In Landfill gas: Asset or liability? (1987), E. R. Bogardaus studied the economics of gas production and summarized the requirements that determine the feasibility for a landfill to have this system. These include a minimum of one million tons of refuse in place, an average depth of twelve meters, an active fill area of about sixteen hectares (approximately thirty football fields [thirty-nine acers]), a receipt rate during the sites operational life of about 365 tons per day, and finally guarantee that there are nearby willing users of the gas.
According to Croke and Zimmerman, “newer landfills will expectedly be much larger and then therefore more amenable to economically feasible gas production”. Since smaller landfills are not able to fulfill the requirements, the gas produced would is released on to the environment. However, these requirements promote larger landfills, which would exacerbate the harms of landfills.
Landfill gases are rich in methane and carbon dioxide. Methane is particularly dangerous due to flammability and tendency to migrate and its ability to form explosive mixtures with air. Methane is also capable of moving horizontally and vertically making it easily diffused. Therefore constructing a building above landfills put the occupants of the building or even residents adjacent to the landfill’s health in risk. The possibility of explosions is also a risk since explosions can take place with percentages of methane as low as 5 percent.
Methane contributes to global warming because it has twenty to twenty-five times the effect of carbon dioxide. Methane also persists longer in the atmosphere, making it much more effective at trapping infrared radiation. According to Church and Shepard, in Gas Engineering and Management (1989), around eighteen percent of total global warming is contributed by methane. As a result of the continuous increase in population and urbanization, landfills have become a major contributor to atmospheric methane. Dr. Fiore noted, “when methane is chemically destroyed in the atmosphere, can lead to production of smog (in surface air) and greenhouse gas (in the upper troposphere).”

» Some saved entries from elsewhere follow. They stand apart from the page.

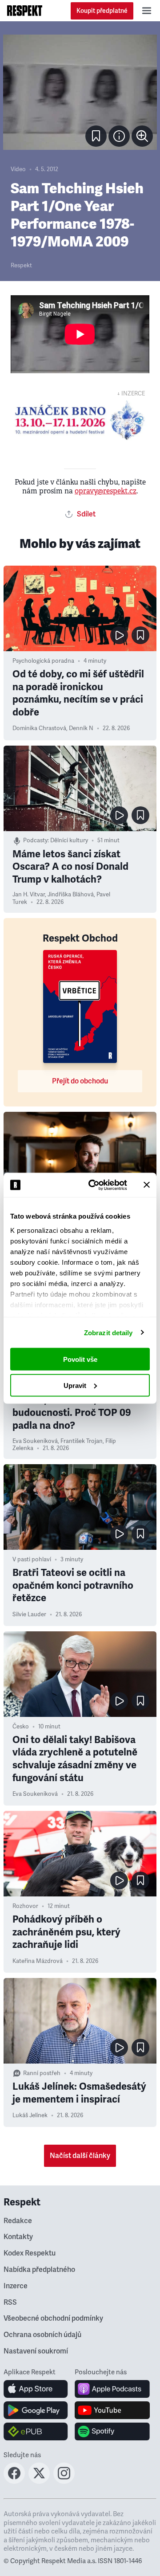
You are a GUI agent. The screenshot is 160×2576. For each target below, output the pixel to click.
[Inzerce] (80, 420)
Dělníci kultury (69, 840)
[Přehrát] (119, 635)
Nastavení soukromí (36, 2351)
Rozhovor (25, 1906)
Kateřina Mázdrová (37, 1961)
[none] (142, 136)
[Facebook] (14, 2481)
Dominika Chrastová (39, 728)
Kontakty (18, 2236)
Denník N (81, 728)
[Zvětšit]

In addition to Methane and Carbon dioxide, potentially, volatile organic compounds (VOCs) can be emitted as well. VOCs are made of organic chemicals that have a high vapor pressure at ordinary room temperature, at high concentrations VOCs can be extremely toxic. According to T.T. Shen, the exposure of VOCs increases the risk of cancer in local communities and contributes to ambient ozone formation. They are also capable of inhibit the making of methane and corrode the gas recovery equipment.
Since a number of landfills are converted into developments such as parks and golf courses, vegetation damage of the site is often a concern. The displacement of oxygen by landfills gases resulting in oxygen deficiency in the root zone. It is particularly the methane oxidation that takes place near the surface by the methane-consuming bacteria, which contributed to the oxygen difference. The heat and carbon dioxide release during the methane oxidation also affects the growth of plants.
Landfills contribute to the accumulation of greenhouse gases in the atmosphere. According to the U.S. Department of Energy, the Intergovernmental Panel on Climate Change estimates around 20 million metric ton to 70 million metric ton of methane to be emitted annually by the anaerobic decomposition of organic matter taking place at landfills worldwide. That is approximately 6 percent of the estimated global annual methane emissions. Developing countries in particular contribute a little to global methane emissions, however that could be even less if more sanitary landfill practices were implemented.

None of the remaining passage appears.